放射能から子どもの健康をまもるために

2011年6月21日 00時22分 | カテゴリー: 都市環境・子ども

陳情に対する賛成の討論①

放射能から子どもの健康を守るために、調査・測定・情報公開等を求める陳情が4つ提出されました。また2,646筆もの署名が寄せられました。13日・14日にはたくさんの傍聴者を迎えての都市環境委員会が行われ、この陳情に対する審議がなされました。ネット・みんなの党・立ち上がれ日本・共産党・民主党が賛成で「採択」となりました。そして迎えた本会議。16日に大田区が、216か所に拡大して空間線量・プールの水・土壌を測定することを表明したことをもって、自民党・公明党は「反対」としました。結果、不採択です。しかし、実際、測定箇所の拡大を実現させたのは、区民の大きな関心があったからでしょう。

大田区は、区立小・中学校、保育園、公園、区営プールで空間放射線量等を測定すると公表しました。
http://www.city.ota.tokyo.jp/shinsai/kunai/sokutei2/index.html

今日は、陳情への採択を希望する討論をいたしました。以下です。

仮に大田区が測定箇所を拡大するとしても、この陳情は大田区議会として採択し、区民の要望に積極的に答えるべきであると考えます。

陳情には、空間放射線量の測定の他に、土壌、プールの水、給食食材の継続的な調査、また放射能を測定する装置を大田区で独自にもってほしい、という項目もあります。内部被爆の影響を考えると給食の食材の産地は気になるところです。

必要な情報は区民の努力だけでは、手にはいりません。子どもたちの健康をまず優先して、情報公開することが、今、求められていることではないでしょうか。国の情報を自治体は積極的に集め、区民へ公表すること、これも陳情の項目には入っています。これらも含め区民要望に答えるべきです。

目に見えない放射能がこの先、長く日本全体に影響することは確実で、それに対する区民生活への不安はぬぐいきれません。

チェルノブイリと並ぶレベル7に位置づけられるほどの大災害です。6月になってから、原発から放出されていた放射性物質は、当初発表されていたより多かったと報道され、また福島においても単なる20キロ圏内が問題なのではなくて、地形や風向きによって汚染箇所が異なる、線量の特に高いホットスポットがあることがわかってきています。神奈川の茶葉からのセシウムの検出、南部スラッジプラントでの高濃度放射線の検出の事実から、今後、身の周りに注意を要すると考えることは子どもを持つ親にとっては、ごく当然のことではないでしょうか。

問題なのは、今、すでに地上に降り注いでいる大量の放射能です。風によって移動し、吹き溜まりにたまった放射能を子どもが触る、口にするとも限らないのです。ゴミの焼却からまた放射能が空気中に排出され、放射能の循環がこれから起こるともいえるでしょう。

放射能の基準値などは、原発事故後二転三転しています。
文科省は、平常時には1ミリシーベルトだった基準値を、緊急時だからと外部被爆だけで20ミリシーベルトとし、厚労省は食材も入れて、50ミリシーベルトまでとしています。経済通産省では、放射線業務従事者でない作業員が放射線管理区域で働き、線量限度である年1ミリシーベルトを超えて被爆したことで東電を厳重注意しています。これら3省の間でも放射能基準値の扱いが異なるなど矛盾を抱えているのです。

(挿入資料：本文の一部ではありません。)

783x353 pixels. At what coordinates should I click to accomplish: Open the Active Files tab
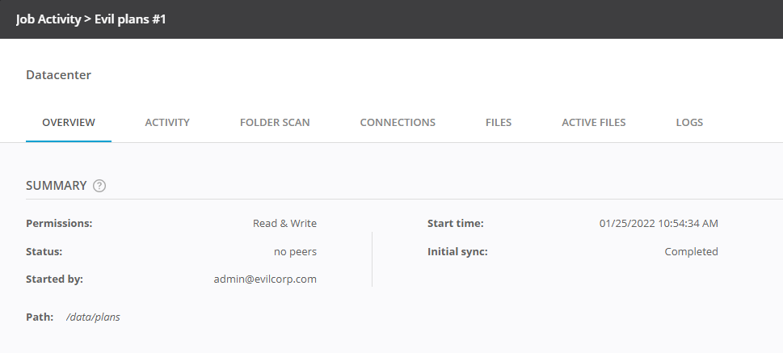coord(594,123)
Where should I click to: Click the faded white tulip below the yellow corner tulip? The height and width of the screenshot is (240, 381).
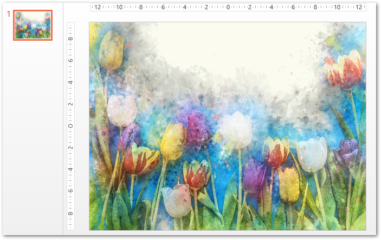(121, 110)
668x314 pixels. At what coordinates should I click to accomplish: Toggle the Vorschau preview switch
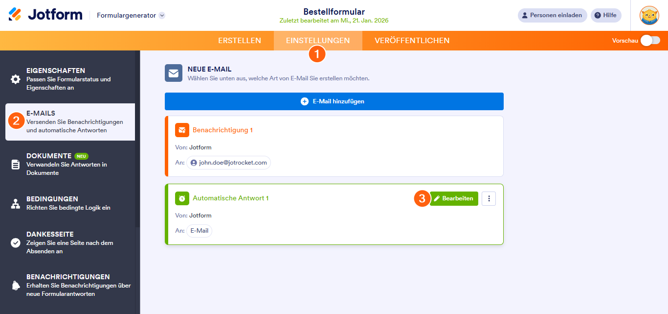tap(650, 41)
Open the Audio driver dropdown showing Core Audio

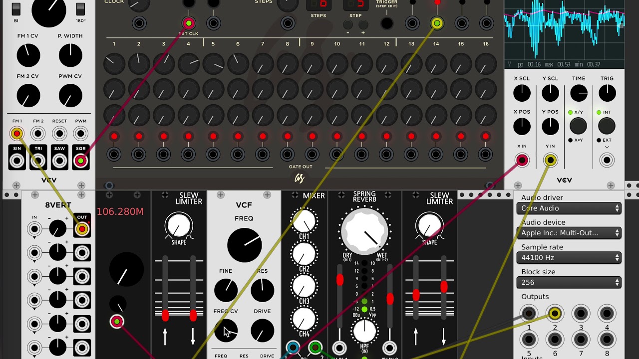coord(569,208)
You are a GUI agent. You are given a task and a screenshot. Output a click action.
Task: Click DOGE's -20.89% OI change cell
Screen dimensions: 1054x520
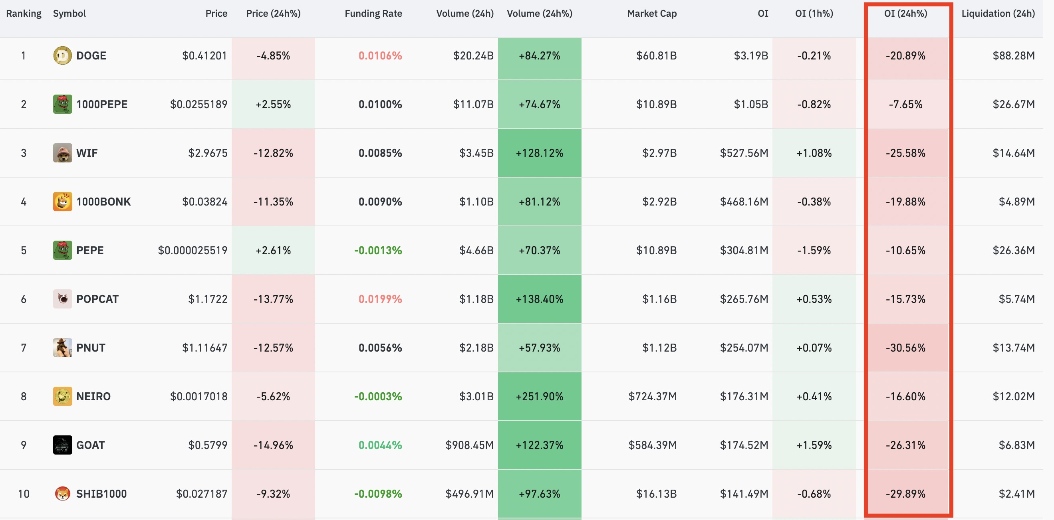[905, 56]
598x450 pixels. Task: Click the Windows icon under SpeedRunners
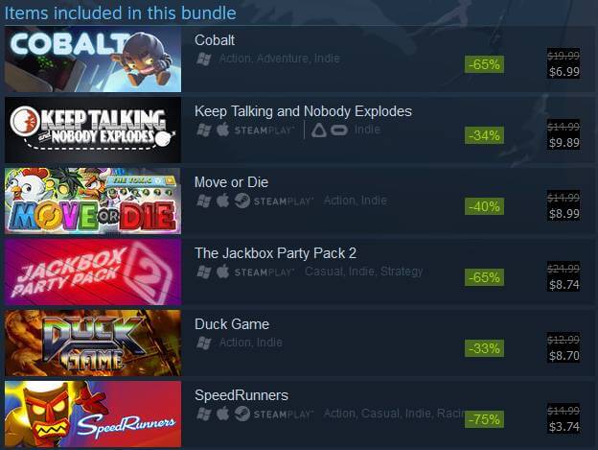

一方、大田区では教育指導課長から学校長あての文書では、年間100ミリシーベルト以下であれば問題ないという記載があります。しかし、先日の都市環境委員会において、大田区の基準が空中線量に加え、内部被ばく、飲料水、食品からの放射線の総量が1ミリシーベルトであることをようやく確認することができました。

大田区の答弁からは、基準が定まっていないという印象をうけます。国も同じですが、子どもは放射能の感受性が強いことを考慮に入れず、大人の限度基準だけをもって運用することに問題はないでしょうか。
また、今回は非常時ではないから、大田区防災計画にある「放射能災害対応計画」は発効しない、との答弁もありました。

実態もわからず、基準もない中で、「安全」「だいじょうぶ」といわれて納得できるでしょうか。何を信じればいいのでしょうか。本来なら、水素爆発が起きて、国が原子力緊急事態宣言を出した時点で、大田区放射能災害対応計画を発動し、その計画に従って、対策を講じるべきでした。

自治体は国民の生活を守り、命を守るためにあるのではないでしょうか。国が混迷をしているのなら、自治体が考え、行動をとるべきではないでしょうか。